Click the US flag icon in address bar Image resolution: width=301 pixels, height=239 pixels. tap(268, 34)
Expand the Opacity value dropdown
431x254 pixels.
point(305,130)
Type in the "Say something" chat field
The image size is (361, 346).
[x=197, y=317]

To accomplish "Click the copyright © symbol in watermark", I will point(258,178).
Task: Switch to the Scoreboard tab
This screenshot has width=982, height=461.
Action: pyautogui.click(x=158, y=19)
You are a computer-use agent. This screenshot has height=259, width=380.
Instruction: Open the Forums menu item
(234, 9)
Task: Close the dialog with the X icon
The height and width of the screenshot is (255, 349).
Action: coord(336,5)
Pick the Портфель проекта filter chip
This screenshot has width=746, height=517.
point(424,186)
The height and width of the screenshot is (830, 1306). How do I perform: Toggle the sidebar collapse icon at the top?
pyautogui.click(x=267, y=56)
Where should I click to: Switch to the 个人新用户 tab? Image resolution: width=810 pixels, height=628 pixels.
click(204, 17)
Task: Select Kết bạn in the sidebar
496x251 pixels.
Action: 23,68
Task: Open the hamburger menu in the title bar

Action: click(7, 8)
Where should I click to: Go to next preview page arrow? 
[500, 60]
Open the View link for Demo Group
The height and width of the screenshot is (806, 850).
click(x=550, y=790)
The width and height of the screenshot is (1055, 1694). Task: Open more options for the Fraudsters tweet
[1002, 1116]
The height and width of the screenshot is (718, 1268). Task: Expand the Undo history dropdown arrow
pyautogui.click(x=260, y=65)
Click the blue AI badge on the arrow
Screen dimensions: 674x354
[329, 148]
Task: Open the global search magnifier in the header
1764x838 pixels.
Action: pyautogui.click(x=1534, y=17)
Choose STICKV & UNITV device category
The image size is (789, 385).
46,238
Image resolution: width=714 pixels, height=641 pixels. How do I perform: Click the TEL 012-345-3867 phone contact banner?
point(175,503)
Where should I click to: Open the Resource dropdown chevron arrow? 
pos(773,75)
_ _ _ _
• TASK OBJECTIVE: Reproduce the material above verbatim, starting with the line that contains "Open the View link for Demo Group" and ending with the last line of the material.

• SOLUTION:
Open the View link for Demo Group
The height and width of the screenshot is (806, 850).
click(x=550, y=790)
The width and height of the screenshot is (1055, 1694). Task: Open more options for the Fraudsters tweet
[1002, 1116]
The height and width of the screenshot is (718, 1268). Task: Expand the Undo history dropdown arrow
pyautogui.click(x=260, y=65)
Click the blue AI badge on the arrow
Screen dimensions: 674x354
[329, 148]
Task: Open the global search magnifier in the header
1764x838 pixels.
Action: pyautogui.click(x=1534, y=17)
Choose STICKV & UNITV device category
The image size is (789, 385).
46,238
Image resolution: width=714 pixels, height=641 pixels. How do I perform: Click the TEL 012-345-3867 phone contact banner?
point(175,503)
Where should I click to: Open the Resource dropdown chevron arrow? 
pos(773,75)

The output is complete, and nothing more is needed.